- _Problem requirements_:
Only the text of the records belongs in the answer; the pictures must be dropped.

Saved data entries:
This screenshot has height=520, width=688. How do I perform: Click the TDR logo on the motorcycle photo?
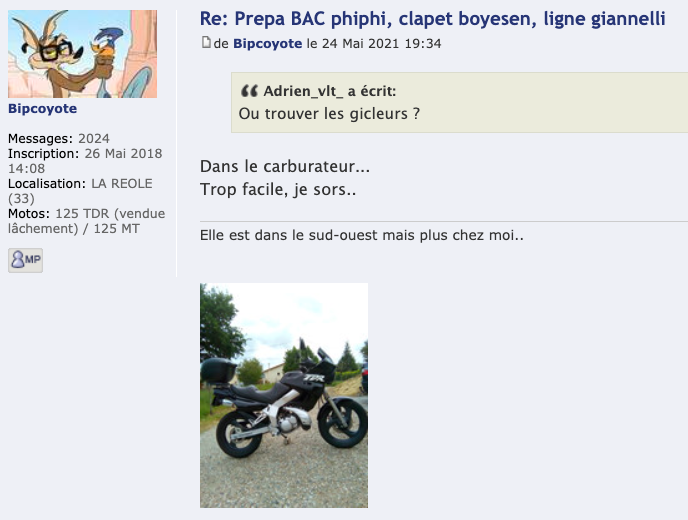click(x=314, y=377)
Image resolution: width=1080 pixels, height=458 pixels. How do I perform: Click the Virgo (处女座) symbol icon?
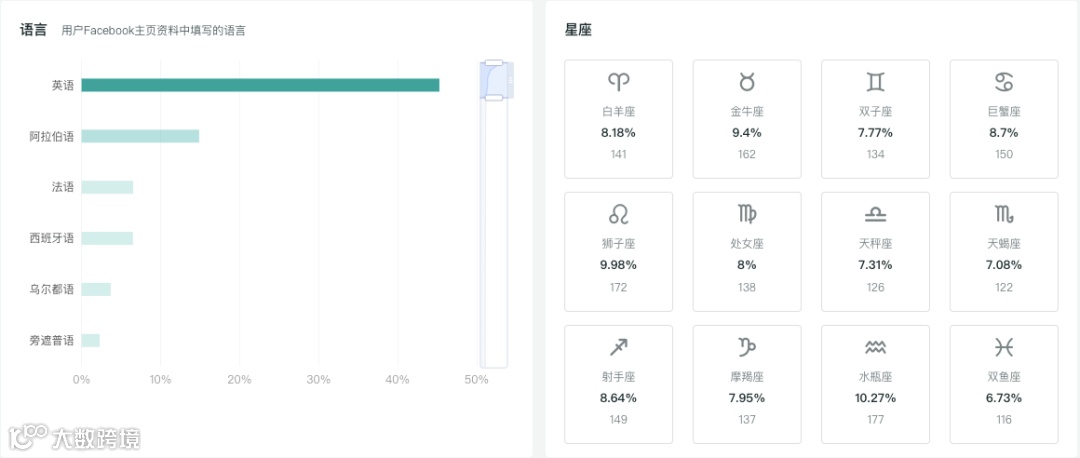746,214
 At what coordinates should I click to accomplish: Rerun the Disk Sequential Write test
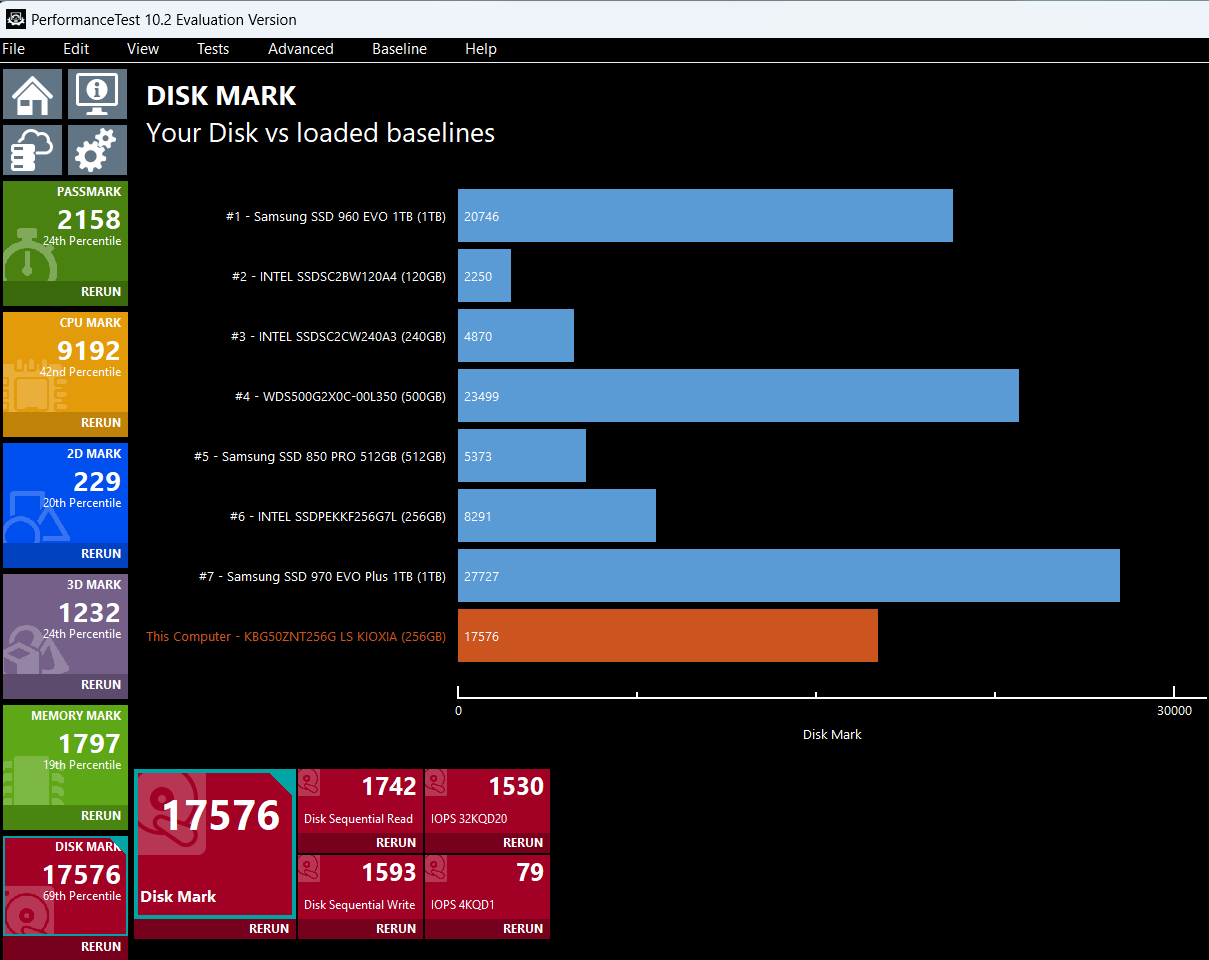[x=396, y=929]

- _Finished task_:
This screenshot has height=520, width=688. How do I perform: Click the TDR logo on the motorcycle photo?
click(x=314, y=377)
Image resolution: width=1080 pixels, height=458 pixels. How do I perform: Click the Virgo (处女座) symbol icon?
746,214
 At what coordinates should I click to accomplish: Rerun the Disk Sequential Write test
[x=396, y=929]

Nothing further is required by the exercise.